SELECTED TEXT:
━━━━━━━━━━━━━━━━━━━━

Release: Era of Faith Packet Cipher

[Spirited]

Background

This implementation was once published to an underground forum for Conquer Online by Lateralus. Though it works for Conquer Online v4217 (Alpha), it also works for the alpha client of Era of Faith. The code below is publicly published with permission (granted way back in 2012).

Code

public class Legacy
{
   private byte[] _cryptKey1, _cryptKey2, _cryptKey3, _cryptKey4;
   private CryptCounter _decryptCounter;
   private CryptCounter _encryptCounter;
   public bool Exchanged { get; private set; }

   public Legacy()
   {
Exchanged = false;

       _decryptCounter = new CryptCounter();
       _encryptCounter = new CryptCounter();

       CreateKeys();
   }

   public void Decrypt(byte[] Data)
   {
for (int i = 0; i < Data.Length; i++)
{
    Data[i] ^= Exchanged ? (byte)(_cryptKey4[_decryptCounter.Key2] ^ _cryptKey3[_decryptCounter.Key1]) : Data[i] ^= (byte)(_cryptKey2[_decryptCounter.Key2] ^ _cryptKey1[_decryptCounter.Key1]);
    _decryptCounter.Increment();
}
   }

   public unsafe void Decrypt(byte* lpData, int Length)
   {
for (int i = 0; i < Length; i++)
{
    lpData[i] ^= Exchanged ? (byte)(_cryptKey4[_decryptCounter.Key2] ^ _cryptKey3[_decryptCounter.Key1]) : lpData[i] ^= (byte)(_cryptKey2[_decryptCounter.Key2] ^ _cryptKey1[_decryptCounter.Key1]);
    _decryptCounter.Increment();
}
   }

   public void Encrypt(byte[] Data)
   {
for (int i = 0; i < Data.Length; i++)
{
    Data[i] ^= (byte)(_cryptKey1[_encryptCounter.Key1] ^ _cryptKey2[_encryptCounter.Key2]);
    _encryptCounter.Increment();
}
   }

   public unsafe void Encrypt(byte* lpData, int Length)
   {
for (int i = 0; i < Length; i++)
{
    lpData[i] ^= (byte)(_cryptKey1[_encryptCounter.Key1] ^ _cryptKey2[_encryptCounter.Key2]);
    _encryptCounter.Increment();
}
   }

   private void CreateKeys()
   {
_cryptKey1 = new byte[0x100];
_cryptKey2 = new byte[0x100];

byte iKey1 = 0x1F;
byte iKey2 = 0x3F;
for (int i = 0; i < 0x100; i++)
{
    _cryptKey1[i] = iKey1;
    _cryptKey2[i] = iKey2;
    iKey1 = (byte)(((byte)(iKey1 << 5) + 0xFD) * iKey1 + 7);
    iKey2 = (byte)((iKey2 * 0x7A - 0x31) * iKey2 - 0x1B);
}
   }

   public void GenerateKeys(uint Token, uint AccountID)
   {
_cryptKey3 = new byte[0x100];
_cryptKey4 = new byte[0x100];

       int tmpkey1 = (int)((Token + AccountID) ^ 0x4321 ^ Token);
       int tmpkey2 = tmpkey1 * tmpkey1;
       byte[] tmp1 = BitConverter.GetBytes(tmpkey1);
       byte[] tmp2 = BitConverter.GetBytes(tmpkey2);
       for (int i = 0; i < 256; i++)

━━━━━━━━━━━━━━━━━━━━

RECORDS TO PROCESS:
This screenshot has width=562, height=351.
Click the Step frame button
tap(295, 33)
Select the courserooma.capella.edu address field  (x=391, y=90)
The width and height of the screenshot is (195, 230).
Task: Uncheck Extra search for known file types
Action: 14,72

━━━━━━━━━━━━━━━━━━━━

TASK LIST:
1) Pick out each line of the rows that contains the string "width".
2) Continue the Era of Faith packet cipher code from its final line.

EXERCISE RESULTS:
1)
This screenshot has width=562, height=351.
The width and height of the screenshot is (195, 230).

2)
       {
           _cryptKey3[i] = (byte)(_cryptKey1[i] ^ tmp1[i % 4]);
           _cryptKey4[i] = (byte)(_cryptKey2[i] ^ tmp2[i % 4]);
       }

       Exchanged = true;
   }

   private class CryptCounter
   {
       private int m_Counter = 0;

public byte Key2 { get { return (byte)(m_Counter >> 8); } }
public byte Key1 { get { return (byte)(m_Counter & 0xFF); } }
public void Increment() { Interlocked.Increment(ref m_Counter); }
   }
}

[abdoumatrix]

namespace Comet.Network.Security
{
    using System;
    using System.Threading;

    /// <summary>
    /// TQ Digital Entertainment's in-house asymmetric counter-based XOR-cipher. Counters 
    /// are separated by encryption direction to create cipher streams. This implementation
    /// implements both directions for encrypting and decrypting data on the server side.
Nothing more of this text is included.